Isaac Wallis Baker was born on April 4, 1818 to Joseph Baker, of Beverly, Massachusetts. He was a sailor by profession; however, he was also an artist, daguerreotypist, and lecturer. After hearing about the discovery of gold in California, Baker joined a mining venture, the Beverly Joint Stock Company, sometime in 1849. During the long voyage to California on board the bark San Francisco, he amused himself by keeping a journal about the ship's activities. Once in California, Baker and two companions left the company and headed for the mines at Stoney Point on the south fork of the Feather River.

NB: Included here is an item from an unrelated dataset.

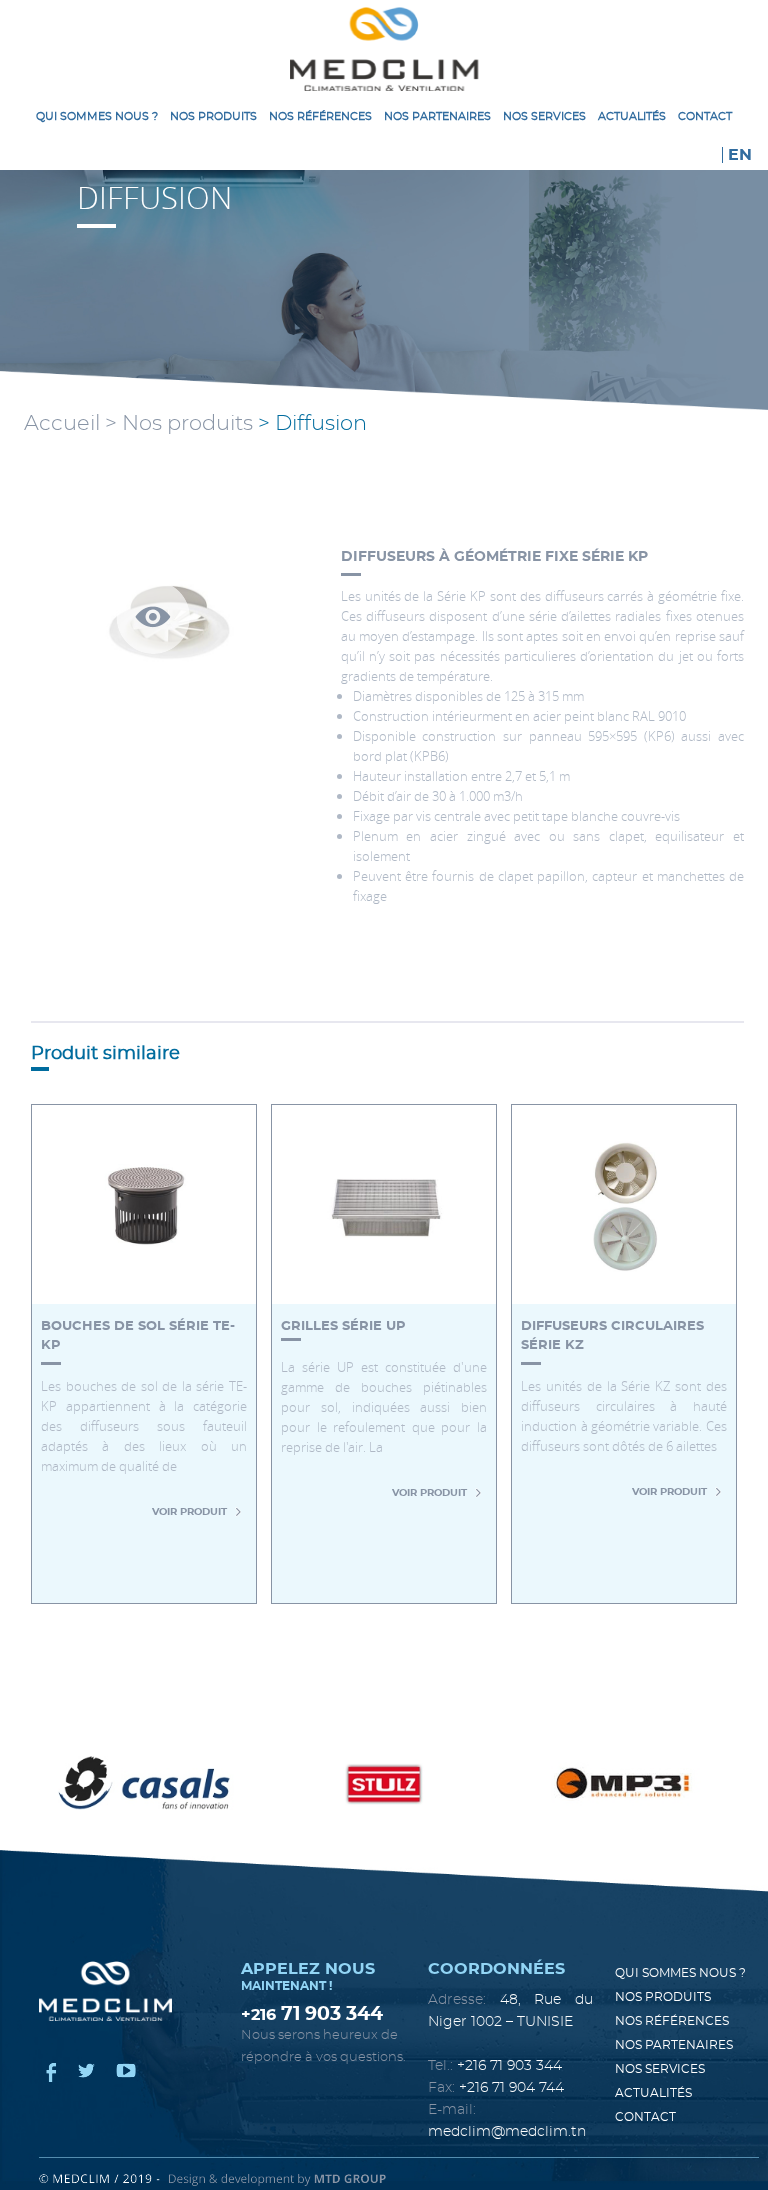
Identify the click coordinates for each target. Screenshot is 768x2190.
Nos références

Baker did stake a claim; however, when it ran out, he sold his mining equipment and returned to New York in November 1850.


He returned to California in May 1852 on board John Q. Adams. In March of 1853, he began to learn the daguerreotype trade. That fall Baker returned to the east coast. In 1854 he began to deliver lectures about his time in California throughout Massachusetts (Palmquist, 94).


Baker married Lydia Smith Larcom in April 1844. He died in September 1862, it is thought, in Sumatra.


Index Terms

This collection is indexed under the following headings in Philcat. Researchers desiring materials about related topics, persons, or places should search the catalog using these headings.

Baker, Isaac Wallis, 1818-1862
John Gaskie (Bark)
Merrimac (Ship)
Ripley (Schooner)
Tusker (Brig)
Warsaw (Ship)

Restrictions

Restrictions on Access

This collection is open for research use.


Administrative Information

Copyright

Requests for permission to publish material from the collection must be submitted in writing to the Manuscript Librarian in the Phillips Library at the Peabody Essex Museum.

Preferred Citation

Isaac W. Baker (1818-1862) Papers, MH 32, Phillips Library, Peabody Essex Museum, Salem, Mass.

Provenance

This material was found in the collection.

Processing Information

Collection processed by Hilary Streifer, March 2015.


Related Material

Palmquist, Peter E., and Thomas R. Kailbourn. Pioneer Photographers of the Far West: A Biographical Dictionary 1840-1865. CA: Stanford University Press, 2000.


Larcom Family Papers, 1833-1933. MSS 8.


Tarquin (Ship) Logbook, 1862-1863. Log 2040.